* Aim 1 *
List every name of a person or penguin that appears in the post about the penguin book.
* Aim 2 *
In the post about the penguin book, what age is given for the child the book might be inappropriate for?
* Aim 3 *
Please transcribe the stretch of the post about the penguin book from "Robert K. said..." through "Anonymous said...".

─── Document extract

Occasionally, someone asked me, or the moderating English teacher at the moment, what we thought, or whether we would read this to our own children.

I declined getting into any kind of moral debate, but I told them about how Ainsley had wanted to read this book when I got it from the public library and how we had read it to her before bed one night. Ainsley didn't pick up on the two penguin daddies being anything unusual, or if she did, she asked no questions about it. Yet. She tends to let big ideas simmer and want to bring them up out of thin air as long as a month after the fact (it was a good week before she really started asking questions about her great-grandmother's funeral.) At the time, she simply saw it as a cute story with a terribly precious illustration of a baby penguin on one page. When she comes to my library in the afternoons she sometimes rushes to get the book off my desk and turn to her favorite parts.

Jason is more socially conservative than I am and I asked him how he felt about the book after he read it and whether or not he thought it was inappropriate reading for our 6-year-old.

He shrugged. "Anything that teaches tolerance at a young age is a good thing, right?"

Ah. I do so love that man.

Not having read this book, (in all likelihood) what is your knee-jerk reaction? Do you feel young kids are ready or need to hear about same sex couples raising children in this way? Or is it inappropriate?

3 comments:

Robert K. said...

So long as the book doesn't depict Roy and Silo engaging in hot penguin love, I can't think of a reason why I wouldn't want my child to read it. Of course, I'm a godless heathen who doesn't understand why people get so worked up about homosexuality. I would think that the important lesson for my kids would be that families are about people who love each other, not casting judgment on what others do in the privacy of their own homes.

Anonymous said...

Regardless of how one feels about homosexuality (morally, politically, scientifically) it sounds like this book just introduces more complicated situations to kids that they don't need.

──────
─── Source excerpt

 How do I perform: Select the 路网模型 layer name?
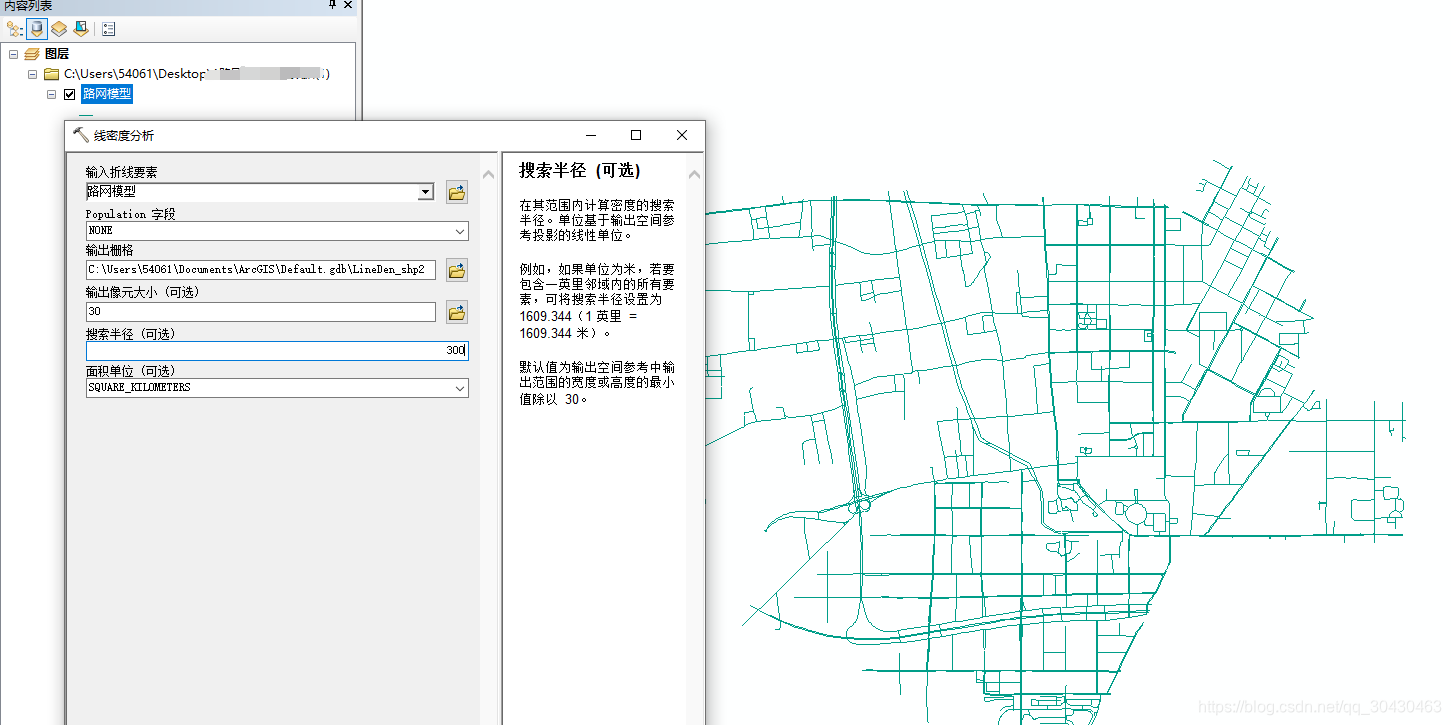[106, 93]
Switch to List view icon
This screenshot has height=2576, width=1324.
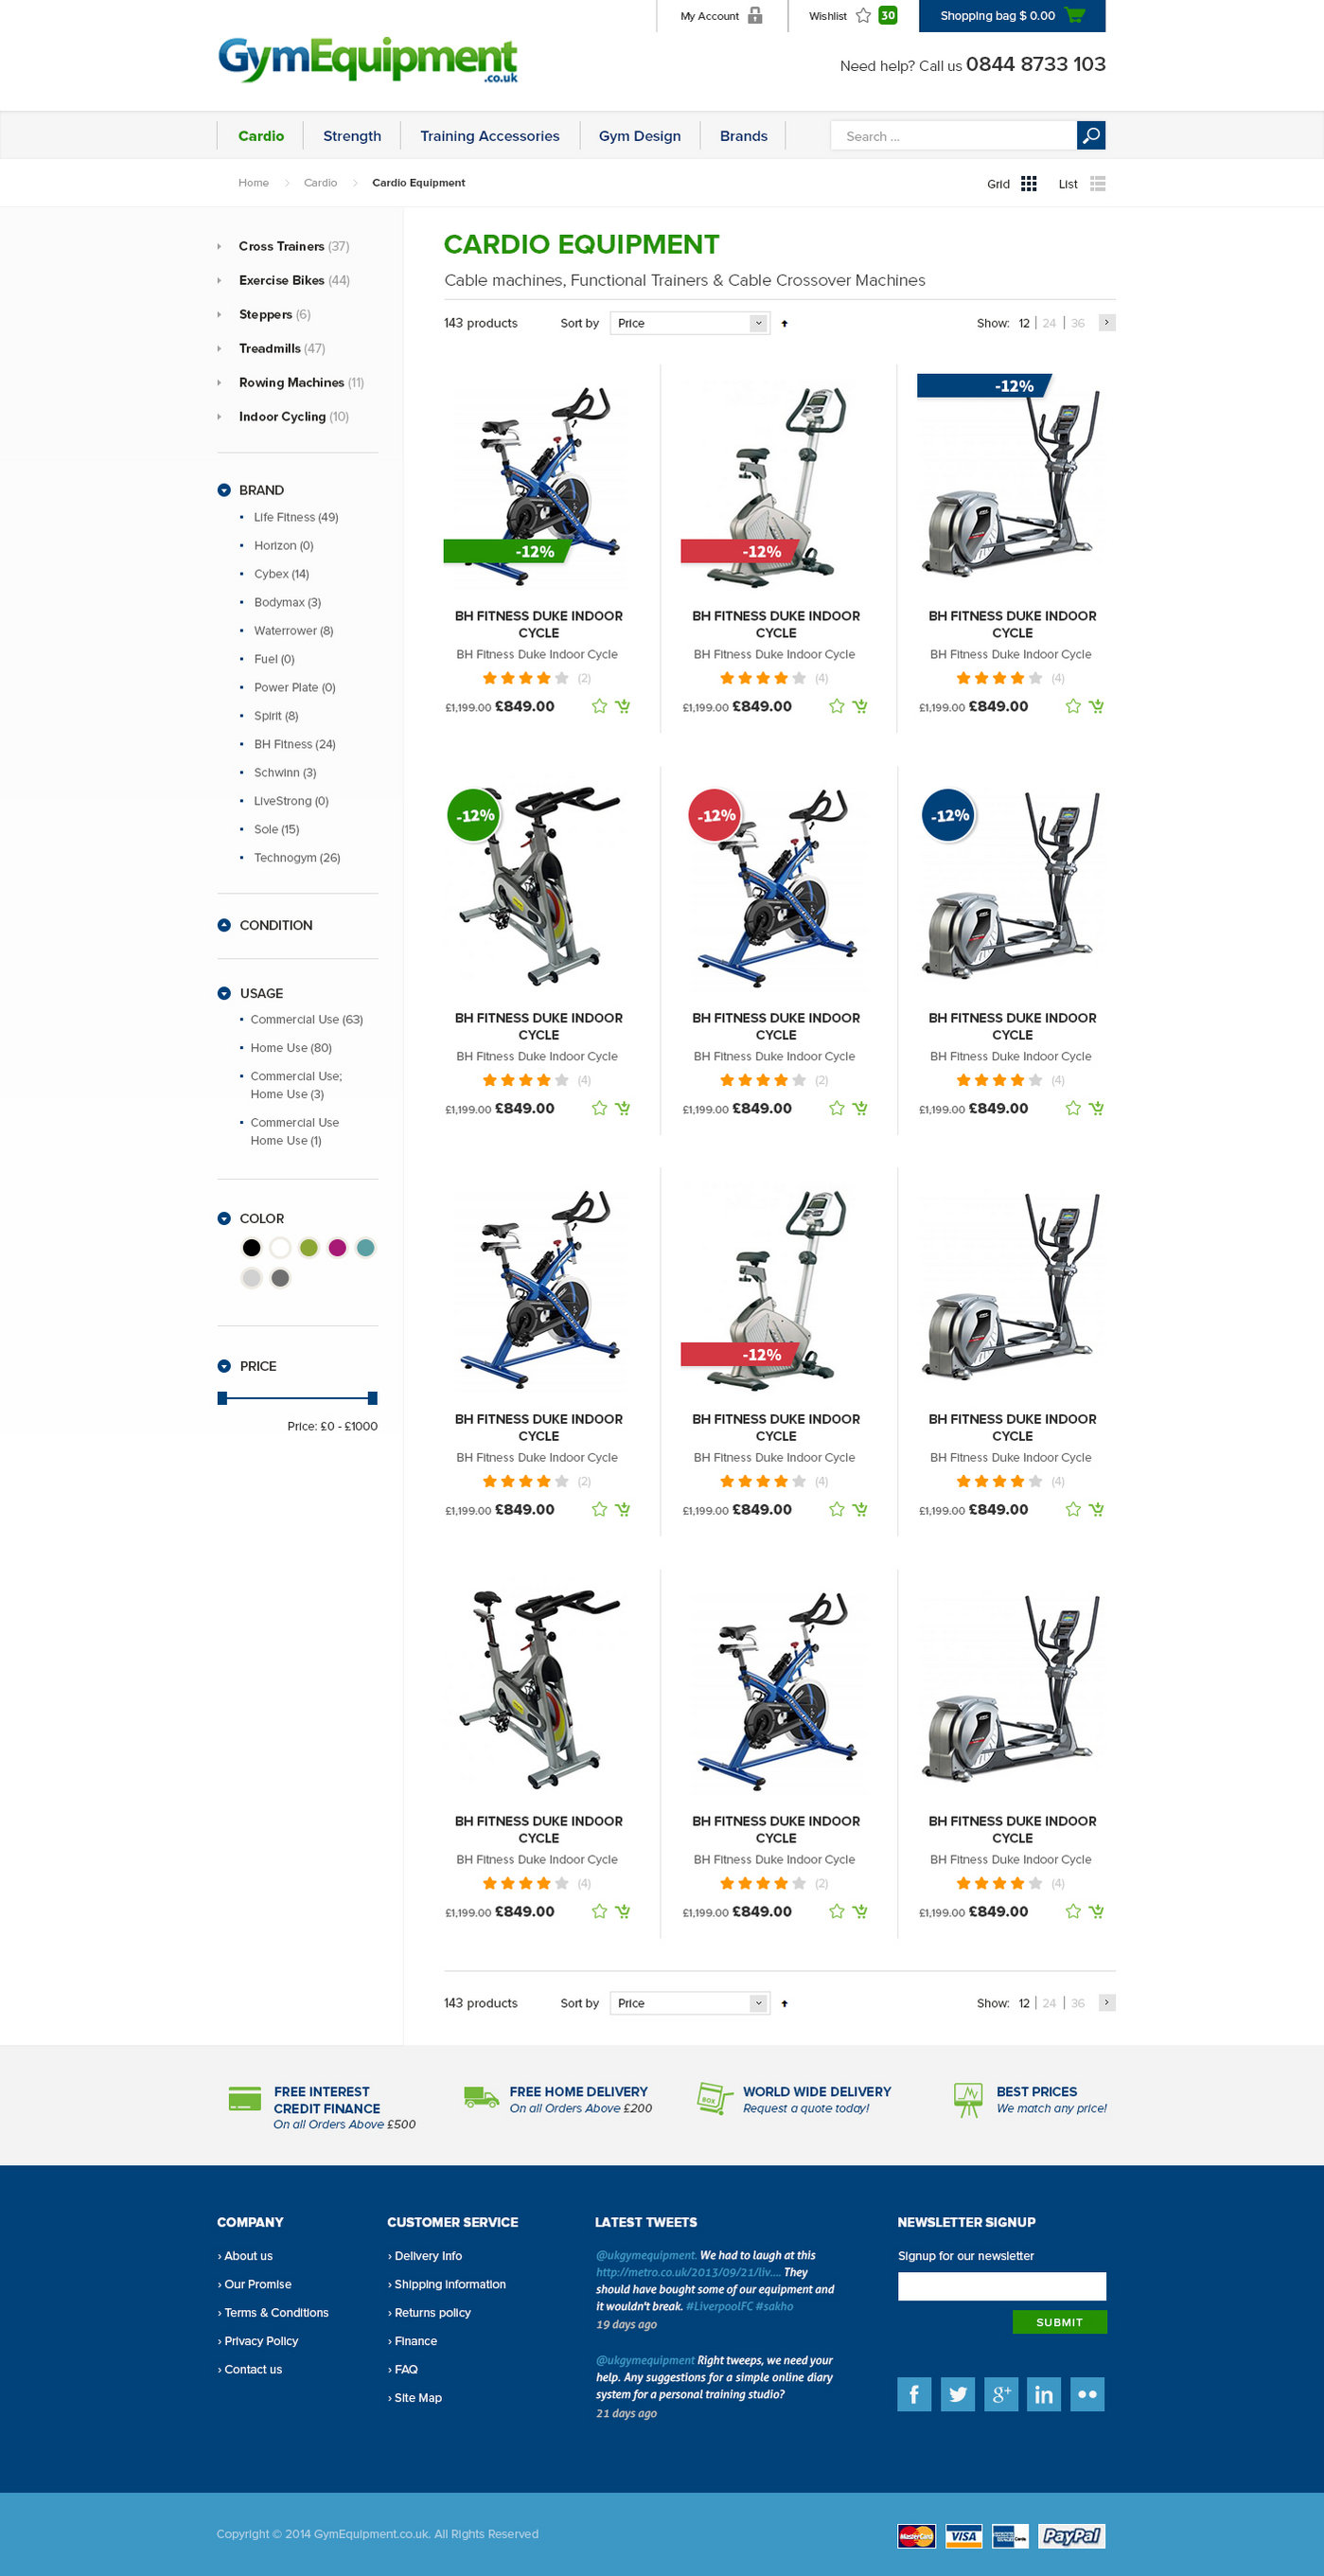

──────

* Right answer 1 *
Ainsley, Jason, Robert K., Roy, Silo

* Right answer 2 *
Six years old.

* Right answer 3 *
Robert K. said...

So long as the book doesn't depict Roy and Silo engaging in hot penguin love, I can't think of a reason why I wouldn't want my child to read it. Of course, I'm a godless heathen who doesn't understand why people get so worked up about homosexuality. I would think that the important lesson for my kids would be that families are about people who love each other, not casting judgment on what others do in the privacy of their own homes.

Anonymous said...